筆者らが過去に行ったインタビューでは、高齢者が終活として具体的に手を付けているのは、身の回りの物を捨てて整理することが主で、それもさほど進まないという話が多く聞かれました。お墓や葬儀、相続のことは誰に相談していいのかも分からないですし、いつそういった相談をすべきなのかも分からないのでつい後回しにしてしまう、というのがそのときの高齢者の心情でした。
そもそも、自分や家族が死んでしまうという、どちらかというとネガティブな場面の話ですし、これまでにしたことのない手配がたくさんあるとなれば、考えるのもおっくうになるのは当然といえます。
お墓、葬儀、相続、介護といったものは、それを利用する必要性が生じたときには、当然のことながら当人の状態はあまりよいとはいえないか、あるいは亡くなっていて自分で手配ができなくなっています。
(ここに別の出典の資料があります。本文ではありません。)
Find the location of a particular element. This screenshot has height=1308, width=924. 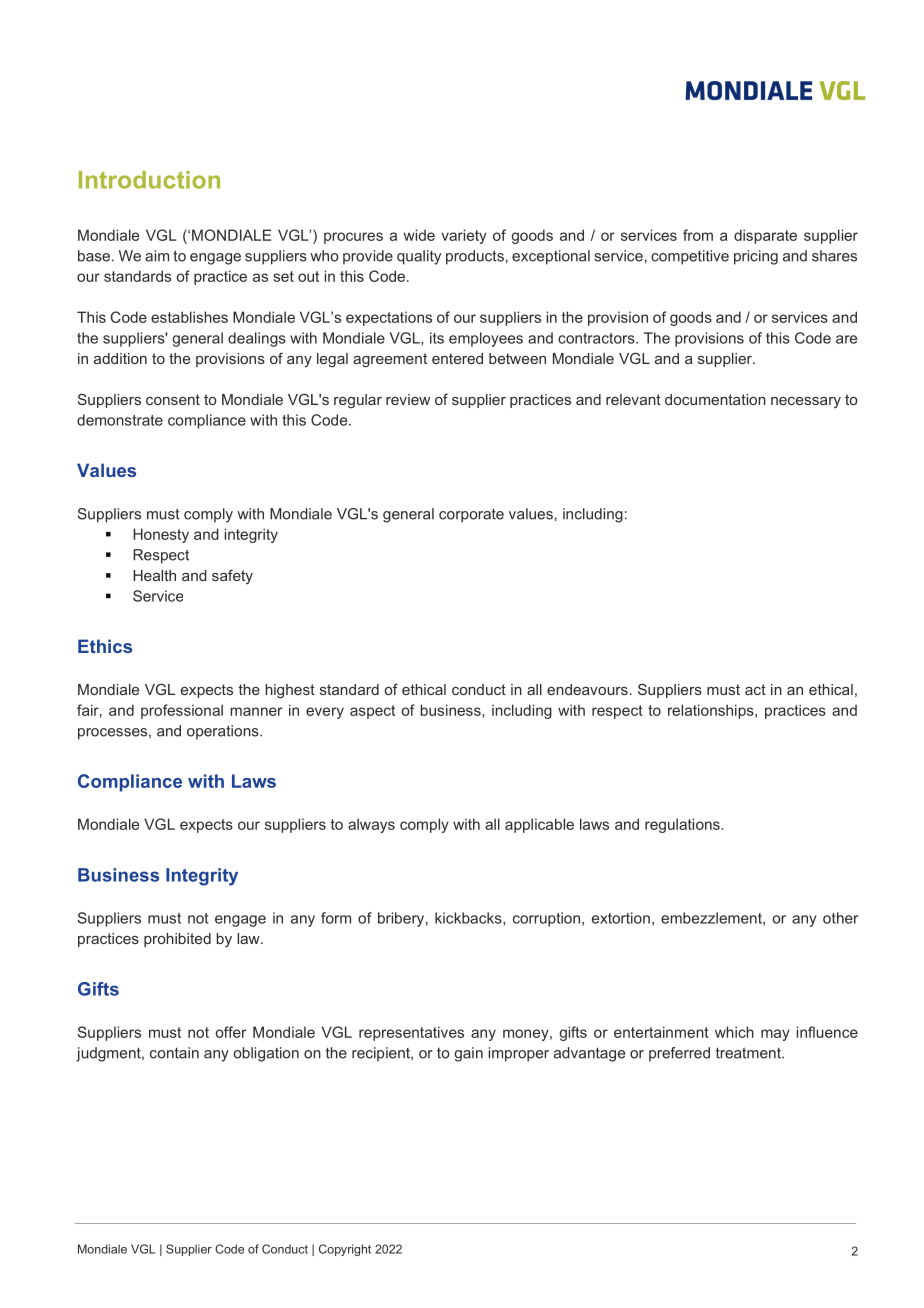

さらに、これらを代わりに手配してくれる親族がいないことも増えています。元気な間は自由に人生を謳歌できても、弱ったとき、亡くなったときは自分の望みはかなえられなくなってしまうリスクが高いのです。
将来確実に必要になることは分かっているのに、いつ誰にどうやって何を頼んでおいたらいいか分からない、というギャップに着目し、終活支援をサービスにする企業が複数出てきています。
例えば、日本郵便の「終活紹介サービス」、イオンライフの「イオンライフの終活」、ライフフォワードの「みんなが選んだ終活」などが挙げられます。これらは消費者の要望を相談によって整理し、提携している事業者とつなぐコンシェルジュ的なサービスです。終活といってもさまざまな要素を含んでおり、消費者側は何をどこから始めたらいいか分からずにいる点、ソリューションを提供するのが小規模かつローカルな事業者であることが多く、消費者が直接選ぶのが難しい点をカバーすることを狙ったものといえます。自治体がこういった事業者と提携し、住民から終活の相談が寄せられた際には対応を依頼するケースも少しずつ出てきています。
また、心身機能が弱ってきて、自分に必要な生活上の手配ができない人が増えるということは、権利擁護の観点からも課題とされています。これまで何度かこの連載で触れてきた成年後見制度の普及だけでなく、国は「新しい権利擁護」として、簡単な金銭管理や意思決定支援を提供できる体制を整備しようとしています。民間事業者によるサービスが充実してくるとともに、国や自治体も、家族が手助けできないことを前提として、高齢期の生活をどのように守れるかという課題に取り組みつつあります。
墓友
数週間後、彩子さん(仮名、50歳)は友人と久々に再会しました。自分たちや同窓生の近況をひとしきり交換した後、自分たちのお葬式やお墓の話になりました。友人は結婚しているのですが、子どもがおらず親族との付き合いもさほどないそうで、彩子さんが自分のお葬式を想像したときの話にはとても共感してくれました。
友人は、これから「墓友」を作るつもりだそうです。高齢になってからはシェアハウスで家族以外の人と共同生活をし、気の合う墓友とお墓を共同購入して入るというプランを楽しそうに話してくれました。
「いくら映りのいい写真を選んで、好きな音楽を流してもらって、ステキなお墓を作ったって、誰もお葬式やお墓に来てくれないんじゃ意味がないでしょう?」と言われ、彩子さんは改めて、これから先の人付き合いの大切さを切実に感じました。